Após o último parto, Izanami acabou morrendo. Revoltado, Izanagi foi ao mundo dos mortos (ou inferno) para recuperar a esposa, mas não conseguiu. Ao retornar ao mundo dos vivos, Izanagi banhou-se em um rio, para se lavar das impurezas dos infernos, ritual que inspirou o Ooharai.
''A partir dessa mitologia nasceu o costume japonês de realizar uma purificação sempre que, por exemplo, alguém muda para uma casa nova ou monta uma loja. Nós, na Seicho-No-Ie, não ficamos só na limpeza física, mas também mental'', afirma o supervisor doutrinário da regional Londrina, Claudio Shizuo Furukawa.
A felicidade, muitas vezes, parece significar acúmulo, ter muito de muitas coisas. ''Entretanto'', como ensina o fundador da Seicho-No-Ie, Masaharu Taniguchi, ''é muito difícil termos tudo. Uns têm muita saúde, mas moram numa casa apertada, ganham pouco e vão para o local de trabalho todo dia a pé. Outros podem ser ricos, materialmente, mas sofrem com os filhos e a mulher. Nesses casos, as pessoas querem conseguir rapidamente aquilo que está faltando, mas, antes disso, devemos agradecer pelo que possuímos no momento. Quando ficamos aflitos, tentando suprir o que nos falta, a mente se torna sombria e negativa''.
Para mudar o padrão de vibração negativo, durante o Ooharai, os adeptos dessa filosofia descarregam tudo num pedaço de papel, que traz o desenho da figura humana, onde mentalizam as coisas ruins. O material será queimado durante a cerimônia. ''Não é o fogo, mas as palavras sagradas da sutra, livreto que traz nossas leis, que incineram as coisas negativas'', destaca Furukawa. Ele lembra que males como a doença, o desemprego e tragédias são consequências da falta de reconciliação.
''É muito importante lembrar de alguém que não perdoamos, principalmente os nossos pais, que são a base de todas as coisas. Algumas pessoas não conseguem ir bem nos estudos, no trabalho e casamento por falta de perdão. Às vezes, alguns podem perguntar como não ter ódio de um ladrão, por exemplo.
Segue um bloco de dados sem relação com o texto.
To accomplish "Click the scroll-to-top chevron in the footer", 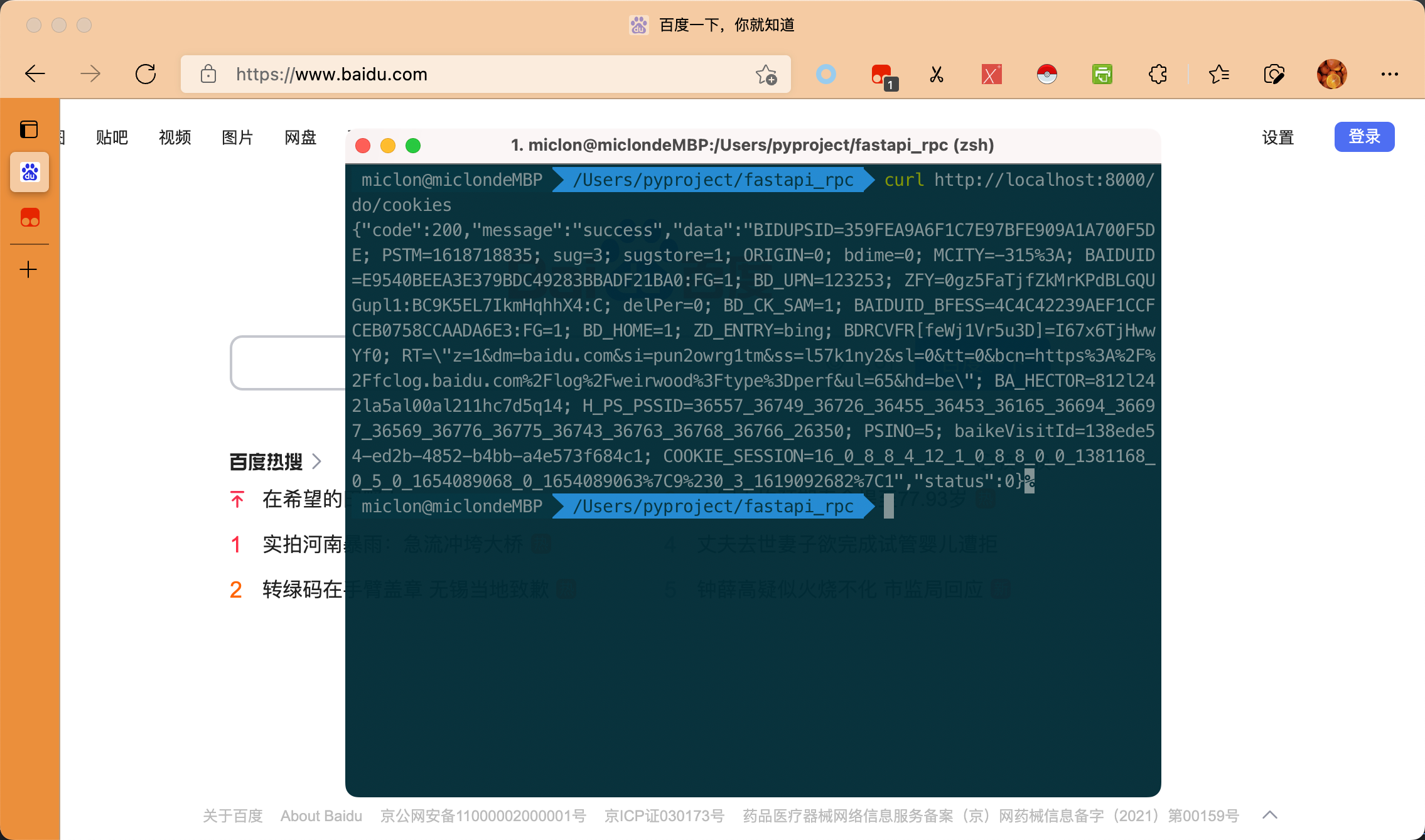I will 1269,815.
Porém, é preciso ver a imagem de Deus nele e agradecer por esse filho de Deus e aí conseguir mudar essa imagem negativa'', orienta Furukawa, ressaltando que ninguém consegue agradecer se não perdoa e, consequentemente, não se abre para Deus.
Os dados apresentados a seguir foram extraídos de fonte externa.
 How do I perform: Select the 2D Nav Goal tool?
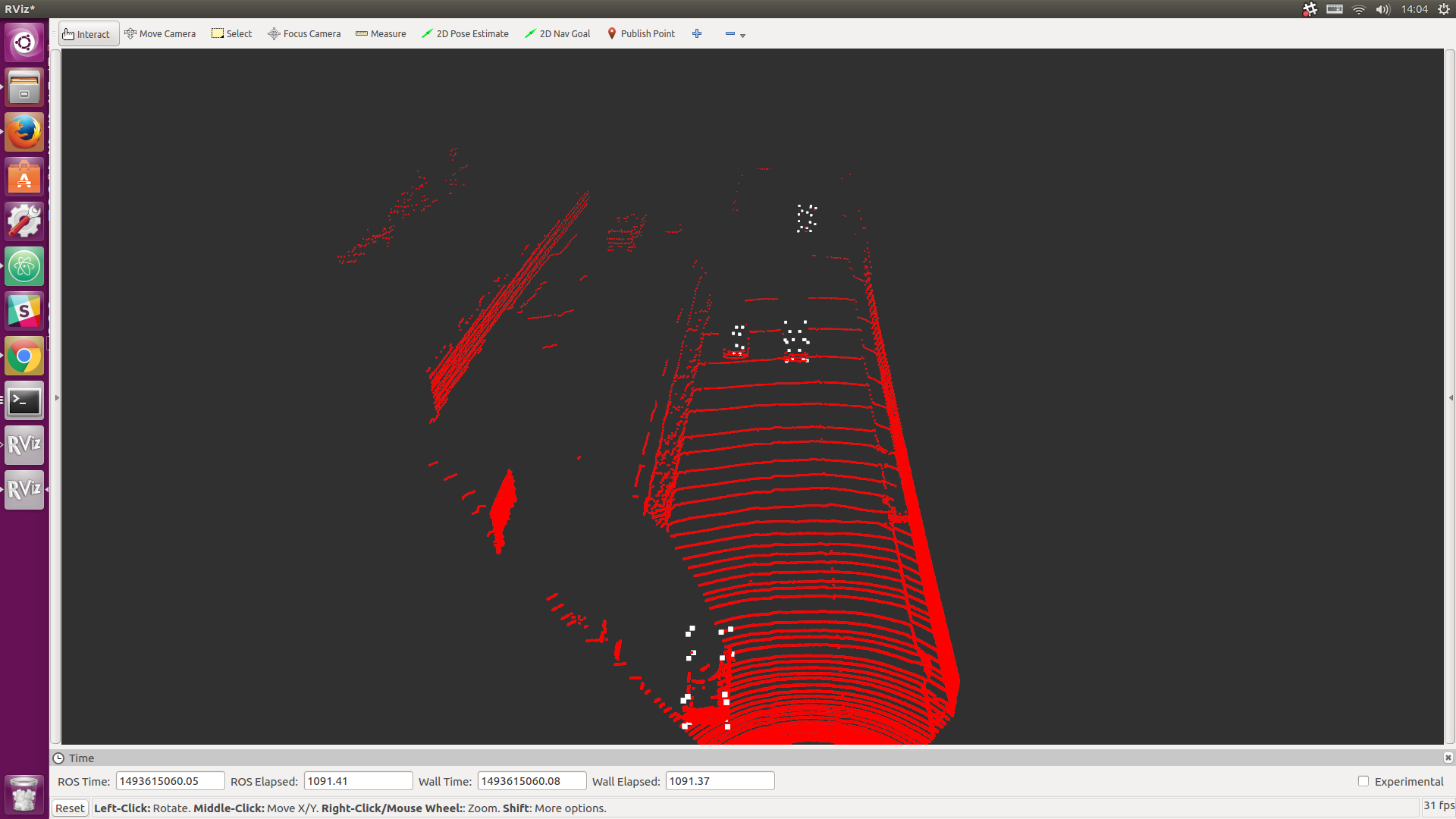click(x=557, y=34)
Nessa época do ano em que a cultura de paz está na boca das pessoas, principalmente por meio das mensagens de final de ano, os praticantes do Ooharai acreditam que o perdão e o agradecimento contribuem para a paz mundial. ''Começa com a paz entre irmãos, pais e vizinhos. Não adianta alguém ir à ONU se não está em harmonia dentro de casa'', conclui Furukawa.

Serviço
A Seicho-No-Ie realiza hoje, às 9h, em sua sede regional - Rua Paranaguá, 2.018 -, a tradicional cerimônia do Ooharai ou ''grande purificação'', sendo aberta à comunidade em geral.